This excerpt taken from the KNSY 10-K filed Sep 13, 2006.

Research and Development

Our research and development and regulatory and clinical staff consisted of 102 individuals as of August 24, 2006. Our research and development efforts are focused on the continued development of our endovascular platform and our biomaterials capabilities. We incurred total research and development expenses of $19.0 million, $15.1 million, and $16.4 million in fiscal 2006, 2005 and 2004, respectively.

In addition to the resources dedicated to the product development process, we have an internal regulatory affairs and clinical management staff responsible for managing our clinical trials and obtaining regulatory approvals for our products. Our staff also works closely with several of our customers to obtain regulatory approvals for their products in the U.S., the European Union and several other countries.

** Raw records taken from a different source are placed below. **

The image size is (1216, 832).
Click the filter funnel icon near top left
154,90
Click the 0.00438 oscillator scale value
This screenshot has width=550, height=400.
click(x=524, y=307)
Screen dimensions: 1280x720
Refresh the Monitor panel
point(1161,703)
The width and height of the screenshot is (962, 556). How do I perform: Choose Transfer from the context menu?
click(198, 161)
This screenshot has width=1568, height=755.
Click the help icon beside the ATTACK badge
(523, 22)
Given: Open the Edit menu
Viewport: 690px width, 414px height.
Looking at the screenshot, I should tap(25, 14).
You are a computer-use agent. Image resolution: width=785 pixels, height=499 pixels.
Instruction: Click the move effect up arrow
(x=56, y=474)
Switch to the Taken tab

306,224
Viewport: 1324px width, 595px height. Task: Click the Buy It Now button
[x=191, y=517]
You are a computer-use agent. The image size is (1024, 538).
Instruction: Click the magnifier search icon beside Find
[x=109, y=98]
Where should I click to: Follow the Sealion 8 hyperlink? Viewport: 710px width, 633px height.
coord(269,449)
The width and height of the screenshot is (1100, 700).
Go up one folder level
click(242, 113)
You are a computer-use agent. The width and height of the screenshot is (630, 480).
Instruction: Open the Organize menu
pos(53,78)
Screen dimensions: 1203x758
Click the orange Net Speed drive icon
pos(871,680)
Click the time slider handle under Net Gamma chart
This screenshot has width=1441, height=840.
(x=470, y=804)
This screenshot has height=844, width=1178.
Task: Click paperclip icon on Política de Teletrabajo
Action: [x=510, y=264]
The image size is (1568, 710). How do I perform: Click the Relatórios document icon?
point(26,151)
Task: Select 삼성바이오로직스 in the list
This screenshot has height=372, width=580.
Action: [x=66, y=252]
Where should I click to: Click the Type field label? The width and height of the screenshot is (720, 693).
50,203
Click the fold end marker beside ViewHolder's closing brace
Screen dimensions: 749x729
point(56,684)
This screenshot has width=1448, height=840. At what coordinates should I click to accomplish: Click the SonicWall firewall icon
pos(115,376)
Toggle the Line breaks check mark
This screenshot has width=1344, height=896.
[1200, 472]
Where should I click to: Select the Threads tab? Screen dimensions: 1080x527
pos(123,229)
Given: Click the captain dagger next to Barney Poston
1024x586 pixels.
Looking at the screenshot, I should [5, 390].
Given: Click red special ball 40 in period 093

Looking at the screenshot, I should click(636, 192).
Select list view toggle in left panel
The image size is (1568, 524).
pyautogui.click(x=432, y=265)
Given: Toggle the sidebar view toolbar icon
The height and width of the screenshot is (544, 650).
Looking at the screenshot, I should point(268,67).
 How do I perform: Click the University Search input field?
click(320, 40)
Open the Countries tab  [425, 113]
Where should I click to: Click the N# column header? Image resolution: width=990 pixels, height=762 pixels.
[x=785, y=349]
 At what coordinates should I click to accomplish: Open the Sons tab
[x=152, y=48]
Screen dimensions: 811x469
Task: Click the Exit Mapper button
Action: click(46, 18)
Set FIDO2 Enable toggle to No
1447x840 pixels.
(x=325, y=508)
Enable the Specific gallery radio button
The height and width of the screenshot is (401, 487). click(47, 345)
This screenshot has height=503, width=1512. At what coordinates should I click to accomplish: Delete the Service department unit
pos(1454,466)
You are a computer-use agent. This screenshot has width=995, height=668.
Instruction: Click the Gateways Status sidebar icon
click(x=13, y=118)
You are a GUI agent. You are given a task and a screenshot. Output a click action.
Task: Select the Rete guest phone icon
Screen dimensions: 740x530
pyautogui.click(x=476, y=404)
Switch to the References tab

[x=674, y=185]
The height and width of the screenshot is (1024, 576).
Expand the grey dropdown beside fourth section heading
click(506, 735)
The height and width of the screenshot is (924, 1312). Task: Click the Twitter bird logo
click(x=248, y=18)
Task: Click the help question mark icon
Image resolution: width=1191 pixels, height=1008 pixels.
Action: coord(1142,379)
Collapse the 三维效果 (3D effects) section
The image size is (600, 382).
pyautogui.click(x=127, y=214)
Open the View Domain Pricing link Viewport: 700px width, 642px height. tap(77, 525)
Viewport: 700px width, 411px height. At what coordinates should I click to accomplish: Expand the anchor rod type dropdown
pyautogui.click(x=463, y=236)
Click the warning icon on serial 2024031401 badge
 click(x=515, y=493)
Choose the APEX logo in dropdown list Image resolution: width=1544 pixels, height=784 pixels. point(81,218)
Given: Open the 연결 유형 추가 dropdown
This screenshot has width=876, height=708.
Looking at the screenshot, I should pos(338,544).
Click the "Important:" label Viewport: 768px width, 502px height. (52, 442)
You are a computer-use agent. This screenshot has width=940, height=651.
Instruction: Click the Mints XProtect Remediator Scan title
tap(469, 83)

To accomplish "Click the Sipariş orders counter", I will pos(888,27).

This excerpt taken from the KNSY 10-K filed Sep 13, 2005.

Research and Development

 

Our research and development and regulatory and clinical staff consisted of 103 individuals as of September 6, 2005. Our research and development efforts are focused on the continued development of the TriActiv System and our biomaterials capabilities. We incurred total research and development expenses of $15.1 million, $16.4 million, and $14.5 million in fiscal 2005, 2004 and 2003, respectively.

 

In addition to the resources dedicated to the product development process, we have an internal regulatory affairs and clinical management staff responsible for managing our clinical trials and obtaining regulatory approvals for our products. Our staff also works closely with several of our customers to obtain regulatory approvals for their products in the U.S., the European Union and several other countries.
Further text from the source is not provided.